ASSIGNMENT: From the line that contains "Click the green Android logo in header" through the end of the records below, write out each line exactly as it appears, but not the pictures.

Collected data:
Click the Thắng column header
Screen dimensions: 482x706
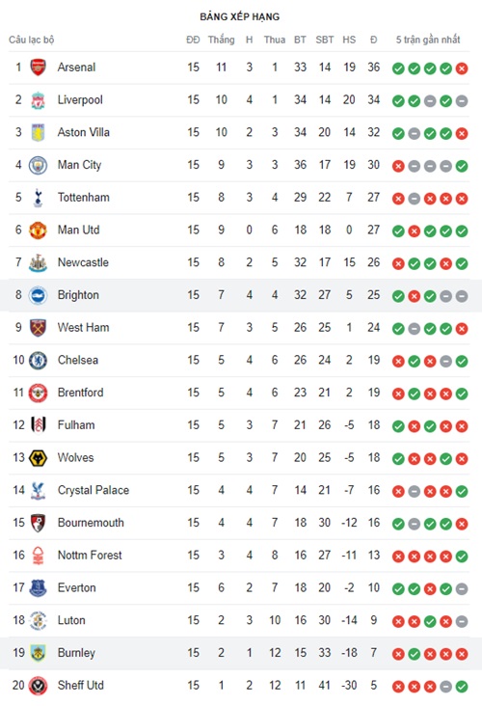tap(221, 40)

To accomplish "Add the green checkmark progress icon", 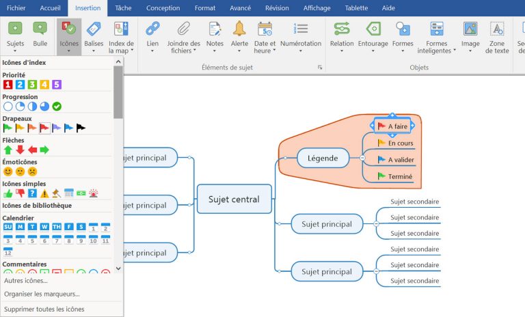I will [57, 107].
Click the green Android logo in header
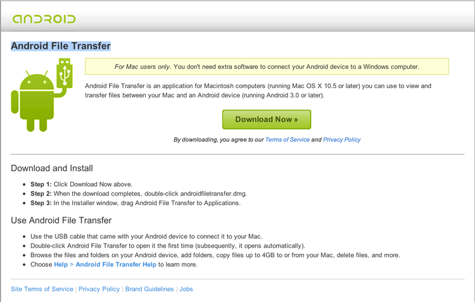The height and width of the screenshot is (302, 475). point(44,19)
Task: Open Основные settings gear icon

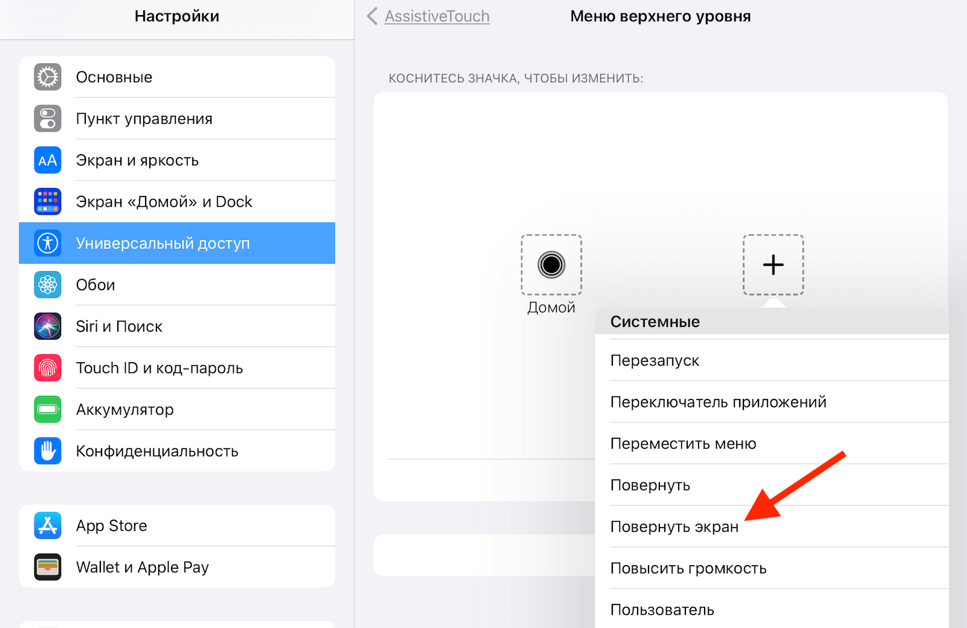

OUTPUT OF THE EXERCISE:
Click the green Android logo in header
The height and width of the screenshot is (302, 475). point(44,19)
Task: Open Основные settings gear icon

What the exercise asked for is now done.